What does (pi/2)+2kpi mean?

1. Apr 14, 2013

PhotonW/mass

Hello I was trying to solve this sample problem, but I really dont get it.
The book says this word by word:

The equation sin3x=1 implies

3x=(pi/2)+2kpi, k an integer.
x= (pi/6)+(2kpi/3), k an integer *Divide each side by 3.

Because x is not restricted to a finite interval, the given equation has an infinite number of solutions. All the solutions are represented by the equation

x= (pi/6)+2kpi/3

Okay it lost me when it told me 3x=(pi/2)+2kpi.
I am really confused. This is not solved like the rest of the trigonometric equations.

2. Apr 14, 2013

sz0

Hi, since the trigonometric functions are periodic there is more than one answer to what 3x can equal to sole your equation.
sin(v) = 1 implies v = pi/2 , but but pi/2 + 2*pi or pi/2 + 4*pi will do as well since it is 2pi-preiodic. k represents any number, that is k = 0,+-1,+-2,+-3 etc.
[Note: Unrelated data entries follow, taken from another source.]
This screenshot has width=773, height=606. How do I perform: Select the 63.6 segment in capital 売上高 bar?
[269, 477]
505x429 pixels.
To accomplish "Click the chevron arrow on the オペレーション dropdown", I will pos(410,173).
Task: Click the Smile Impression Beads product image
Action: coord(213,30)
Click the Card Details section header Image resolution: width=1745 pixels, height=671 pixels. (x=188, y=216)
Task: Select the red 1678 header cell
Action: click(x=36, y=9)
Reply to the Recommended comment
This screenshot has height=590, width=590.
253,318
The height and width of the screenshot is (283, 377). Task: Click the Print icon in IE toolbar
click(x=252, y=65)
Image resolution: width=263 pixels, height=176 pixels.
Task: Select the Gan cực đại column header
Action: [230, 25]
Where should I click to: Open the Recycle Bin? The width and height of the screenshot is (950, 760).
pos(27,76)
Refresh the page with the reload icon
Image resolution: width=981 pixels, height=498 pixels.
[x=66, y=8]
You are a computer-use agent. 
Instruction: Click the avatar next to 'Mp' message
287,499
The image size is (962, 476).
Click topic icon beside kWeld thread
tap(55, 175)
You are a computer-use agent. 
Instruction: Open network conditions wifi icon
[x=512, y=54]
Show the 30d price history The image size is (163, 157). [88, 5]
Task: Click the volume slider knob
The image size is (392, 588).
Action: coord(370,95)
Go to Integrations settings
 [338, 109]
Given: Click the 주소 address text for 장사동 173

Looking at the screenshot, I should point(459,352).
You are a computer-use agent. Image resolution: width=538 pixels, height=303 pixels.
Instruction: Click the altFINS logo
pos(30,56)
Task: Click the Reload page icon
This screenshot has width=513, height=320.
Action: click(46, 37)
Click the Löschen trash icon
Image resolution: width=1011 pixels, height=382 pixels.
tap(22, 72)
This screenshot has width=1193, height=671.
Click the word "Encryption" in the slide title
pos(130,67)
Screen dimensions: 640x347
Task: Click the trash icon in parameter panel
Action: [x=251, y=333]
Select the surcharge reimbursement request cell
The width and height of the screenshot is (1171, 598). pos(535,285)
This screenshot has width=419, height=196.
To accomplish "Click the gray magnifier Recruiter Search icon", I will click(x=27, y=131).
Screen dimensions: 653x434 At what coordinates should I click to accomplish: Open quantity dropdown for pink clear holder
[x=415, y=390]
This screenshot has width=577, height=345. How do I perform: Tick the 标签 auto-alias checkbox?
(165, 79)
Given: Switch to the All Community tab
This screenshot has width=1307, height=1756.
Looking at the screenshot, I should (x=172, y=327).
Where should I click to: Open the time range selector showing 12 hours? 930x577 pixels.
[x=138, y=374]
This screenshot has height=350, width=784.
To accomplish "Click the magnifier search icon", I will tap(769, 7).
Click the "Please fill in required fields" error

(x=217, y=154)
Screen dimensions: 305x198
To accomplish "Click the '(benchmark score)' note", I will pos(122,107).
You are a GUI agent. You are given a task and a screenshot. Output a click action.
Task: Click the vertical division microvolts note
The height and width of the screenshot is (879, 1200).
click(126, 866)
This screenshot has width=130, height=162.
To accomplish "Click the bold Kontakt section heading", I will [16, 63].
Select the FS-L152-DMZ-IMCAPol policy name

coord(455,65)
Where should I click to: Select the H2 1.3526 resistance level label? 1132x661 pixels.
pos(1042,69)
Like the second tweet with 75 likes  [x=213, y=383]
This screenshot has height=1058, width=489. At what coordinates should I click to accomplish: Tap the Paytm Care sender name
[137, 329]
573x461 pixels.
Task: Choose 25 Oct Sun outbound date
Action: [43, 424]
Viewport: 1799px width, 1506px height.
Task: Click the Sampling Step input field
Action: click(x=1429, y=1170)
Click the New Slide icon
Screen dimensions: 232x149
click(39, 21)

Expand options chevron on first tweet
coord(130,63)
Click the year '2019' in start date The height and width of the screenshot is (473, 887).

So therefor v = 3x = pi/2 + k*2pi wich gives x= (pi/6)+(2kpi/3)

if x had been restricted then like for example 0<x<2*pi then only x = pi/6 had been an acceptable answer.

3. Apr 17, 2013

saplingg

Hi,

As the previous poster said, consider the fact that the trig functions are periodic.
The cosine function can be called a "many-to-one" function.

So let's think about the function f(x) = cos(x).

Let me ask you, for what values of x does cos(x) = 1? If you can imagine the graph of the cosine function, or maybe the unit circle, you could tell me: cos(0) = 1.

But also, cos(-4π) = cos(-2π) = cos(2π) = cos(4π) = 1.

Therefore, we can say that solutions of x for the equation, are 2π * k, for some integer k.​

Look at the picture I attached for a view of this.
https://www.physicsforums.com/attachment.php?attachmentid=57974&stc=1&d=1366232397

Now, let's apply the same idea to your original question:

sin(3x) = 1
What values of (3x) does sin(3x) = 1?
Well, an obvious one is 3x = π/2, but also 3x = 5π/2, 9π/2 ...

We can apply the same notation, 3x = π/2 + 2π * k

Hope this helps.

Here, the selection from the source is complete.